Which do you fear most at your front door – Halloween tricksters or campaigning politicians?
With Halloween coming up, it is a good time for a blog post about something really and truly frightening. The children in costumes who come to your door range from adorable to annoying, but when the politicians go door to door, it’s a whole different sort of tricks and treats. This being Ireland, elections are not all that straightforward. They are more like a corn maze that could spring up at any minute. We understand our American and Canadian friends are dealing with their own political insanity right now, and frankly could use some comic relief/ perspective.
You would be forgiven for thinking that the election procedure in Ireland was devised by mischief-loving (and malicious) leprechauns, and while evidence exists that it was created by sane people, we cannot disprove the wee folk had some influence.
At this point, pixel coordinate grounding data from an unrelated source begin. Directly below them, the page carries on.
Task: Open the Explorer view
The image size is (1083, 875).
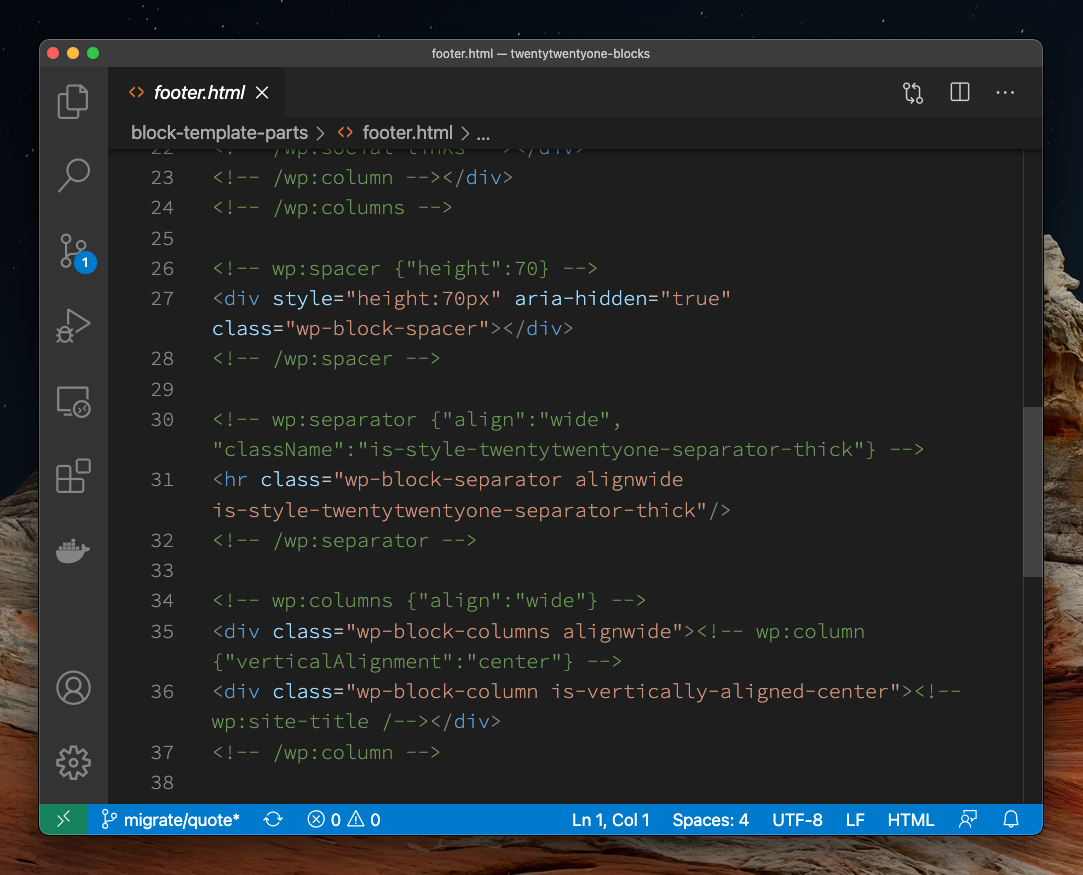Action: (73, 100)
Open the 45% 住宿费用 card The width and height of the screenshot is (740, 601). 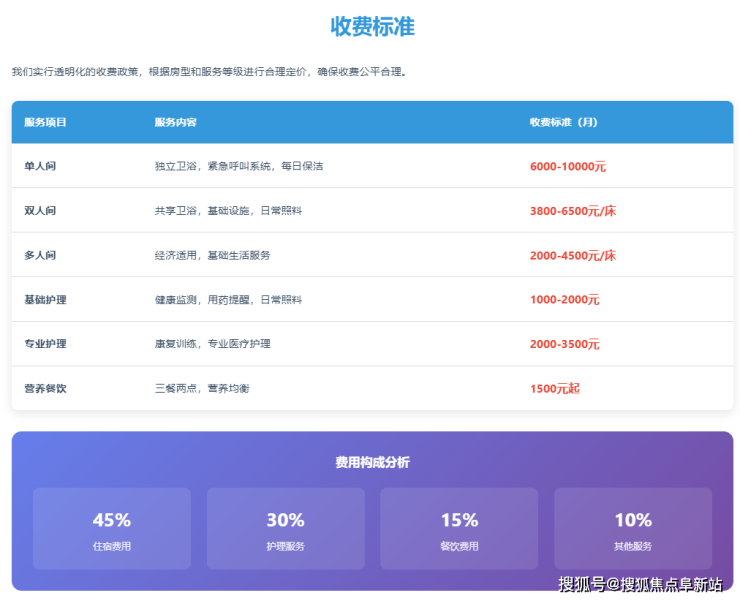(x=111, y=529)
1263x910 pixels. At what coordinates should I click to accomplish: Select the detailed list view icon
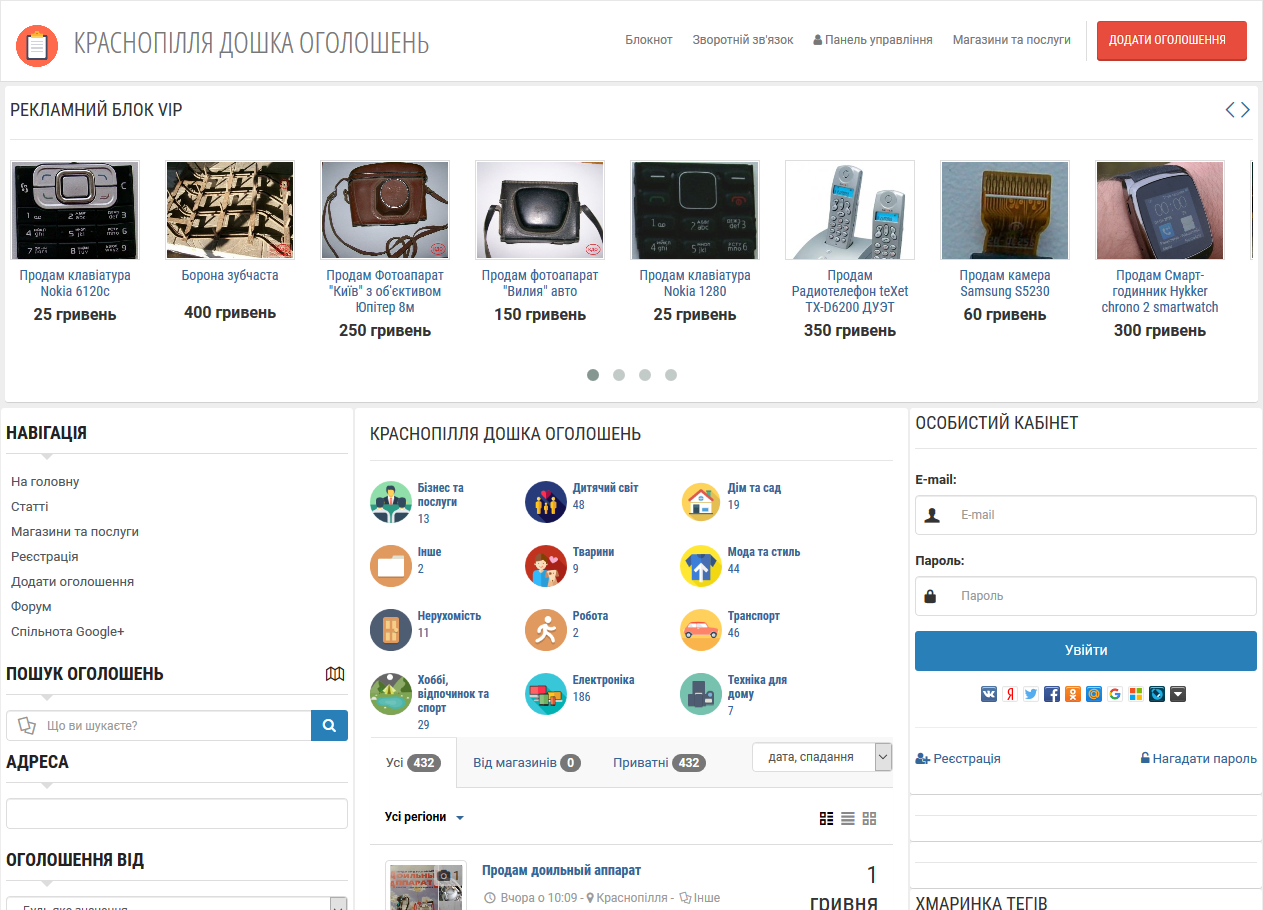coord(826,818)
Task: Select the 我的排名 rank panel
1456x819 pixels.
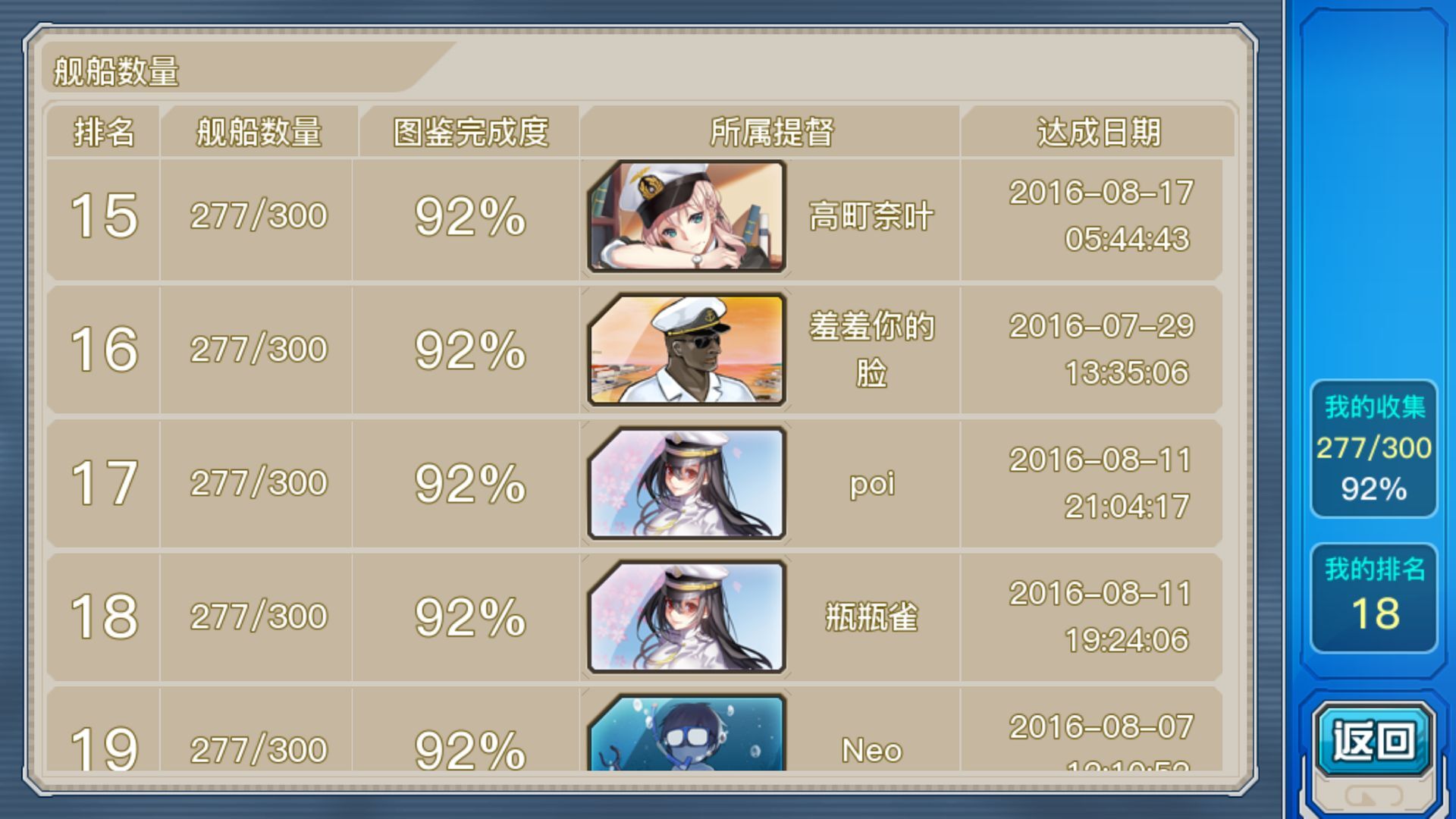Action: pos(1373,598)
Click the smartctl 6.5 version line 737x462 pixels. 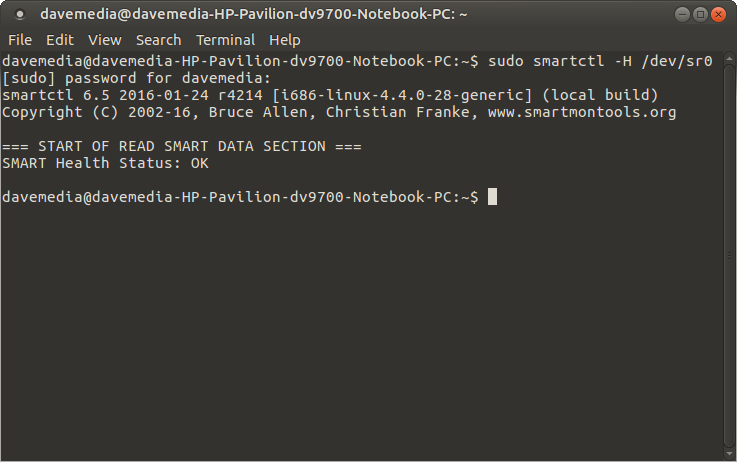pos(330,95)
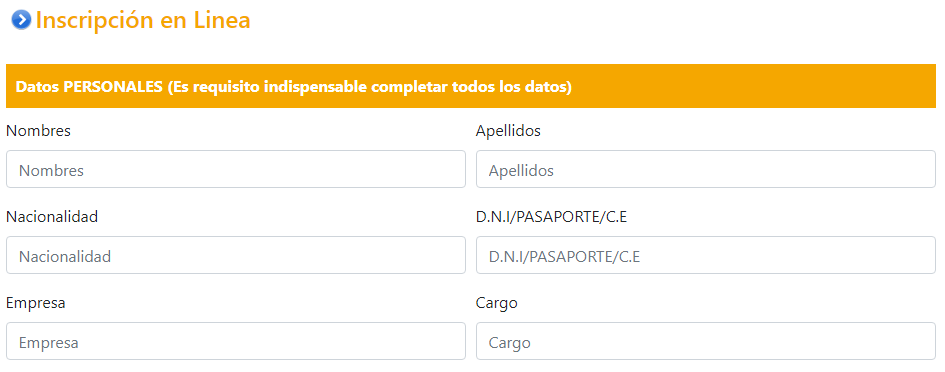Image resolution: width=945 pixels, height=372 pixels.
Task: Click the Cargo label text
Action: pyautogui.click(x=497, y=303)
For starters, there is no set date for elections. While those in the USA know when they will be electing a president (and being tortured by increasingly long and ridiculous campaigns), those of us in Ireland know only that the next major election will be not more than five years from the last one.
Yep, at any point the government can call an election. While the Irish presidency is mostly a ceremonial office, it does have the power to dissolve the Dáil – and once that happens, an election is just 30 days away. Before anyone gets jealous, that means only the most obvious campaigning such as posters is confined to a 30-day period. The posturing and posing ramps up any time rumors of the Dáil being dissolved gather momentum.
Blarney and Ballots
Politicians campaigning anywhere involves the same unintentionally hilarious and stomach churning parade of faux folksy behavior and posing with babies. But what about election day itself? Well, this is where Ireland shines. Please keep in mind that despite the similarities between election day in Ireland and the Mad Hatter’s tea party, we cannot blame this on Alice in Wonderland author Lewis Carroll. Leprechauns… well, again, it has not been disproven that they have had a disturbing influence.
In the US, voters are asked to pick one candidate on their ballot per office. But in Ireland, we have so many more to choose from; in fact, we often have more than one choice per party per office. So we rank them. In the box next to their name, we give our favorite a number 1, our next favorite a 2 and so on. Now, it is legally acceptable to vote only for your first preference, but really if everyone did that, vote counting would so boring and transparent. If we instead rank every single soul on the ballot in order of preference, then we have the fun of vote transfers! If you rank your favorite candidates, if your first preference candidate is either voted in or eliminated, your vote will go to your second choice and so on down the line. Please note, a candidate being eliminated is nothing scarier than not getting enough votes to be in the running for the seat. Elections aren’t that scary here!